## Extrait

---*---

Place publique : Comment en
êtes-vous venu à travailler sur la question de l’amour ?
Miguel Benasayag : Au milieu des années 80, j’ai
écrit un bouquin qui s’appelait La critique
du bonheur. J’y développais l’idée qu’une
société en quête permanente du bonheur est une société condamnée
à la canaillerie et... au malheur, de surcroît ! J’avais
déjà l’intuition que l’amour est quelque chose qui
a peu à voir avec le bonheur ou le malheur, mais que ça, notre
société ne peut pas le comprendre. C’est ce que j’ai
voulu étudier dans un autre livre, Le pari amoureux :
je me suis posé la question de ce qu’était vraiment la passion
amoureuse, quelles étaient les voies de canalisation de l’affect,
comment tout cela était né en Occident et avait changé historiquement.
Et je suis arrivé à la conclusion que ce qui est né en France
voilà mille ans, ce qu’on appelle l’amour-passion,
est profondément subversif. Car il fait partie des trois ou quatre
sujets qui ne seront jamais du côté de l’ordre.
La question qui m’intéresse, ce sont les mouvements qui
nous désubjectivisent. Pour Deleuze ou pour Spinoza, l’amour
n’est pas quelque chose de subjectif. Pour le dire d’une
certaine manière, à travers les amants, l’amour existe.
Mais ce ne sont pas les amants qui s’aiment. L’ordre,
ce serait de dire : "Comme Marinette aime Popaul, l’important
c’est Marinette et Popaul... le crédit épargne-logement,
la bague que tu m’as achetée, où on va vivre, le nombre
d’enfants qu’on aura, quelle éducation on leur donnera...
" Tout cela, c’est la subjectivation à partir d’une
réalité amoureuse. Mais lorsque la subjectivation prend le dessus,
l’amour est déjà mort...
P.P. : Comment, alors, peut-on
définir cet amour ?
M.B. : L’amour, tel que nous le parlons en Occident
depuis Abélard et Héloïse, est ce vécu qui ne s’identifie
ni au lien ni aux individus. Héloïse était une jeune parisienne
brillantissime, de 18 ans, une sorte de féministe avant l’heure
parce qu’elle étudiait, écrivait, jouait de la musique...
En 1080, elle entend parler d’un philosophe révolutionnaire
de 40 ans, Pierre Abélard, et dit à son oncle, qui était chanoine :
"Je veux des cours de philosophie avec Abélard".
Ils font de la philosophie, ils s’aiment, ils jouent de
la flûte, ils se marient en cachette...

---*---

## Données fournies
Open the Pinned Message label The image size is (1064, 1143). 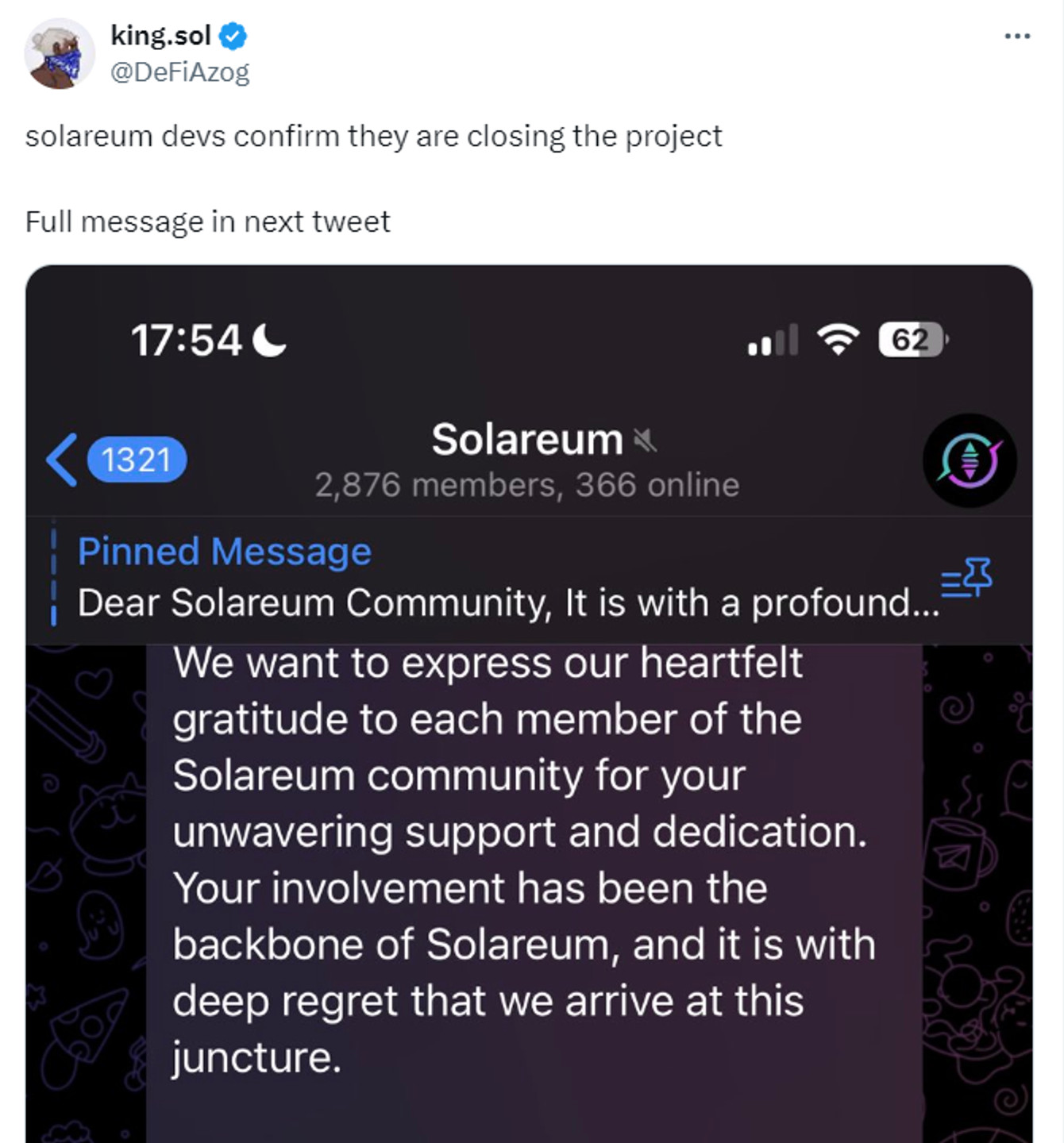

---*---

## Exercices à résoudre
1. D'après l'extrait, quel livre Miguel Benasayag a-t-il écrit au milieu des années 80 ?
2. Recopiez l'extrait à partir des mots « La question qui » et arrêtez-vous après « on leur donnera... ».

## Solutions détaillées
1. La critique du bonheur.

2.
La question qui m’intéresse, ce sont les mouvements qui
nous désubjectivisent. Pour Deleuze ou pour Spinoza, l’amour
n’est pas quelque chose de subjectif. Pour le dire d’une
certaine manière, à travers les amants, l’amour existe.
Mais ce ne sont pas les amants qui s’aiment. L’ordre,
ce serait de dire : "Comme Marinette aime Popaul, l’important
c’est Marinette et Popaul... le crédit épargne-logement,
la bague que tu m’as achetée, où on va vivre, le nombre
d’enfants qu’on aura, quelle éducation on leur donnera...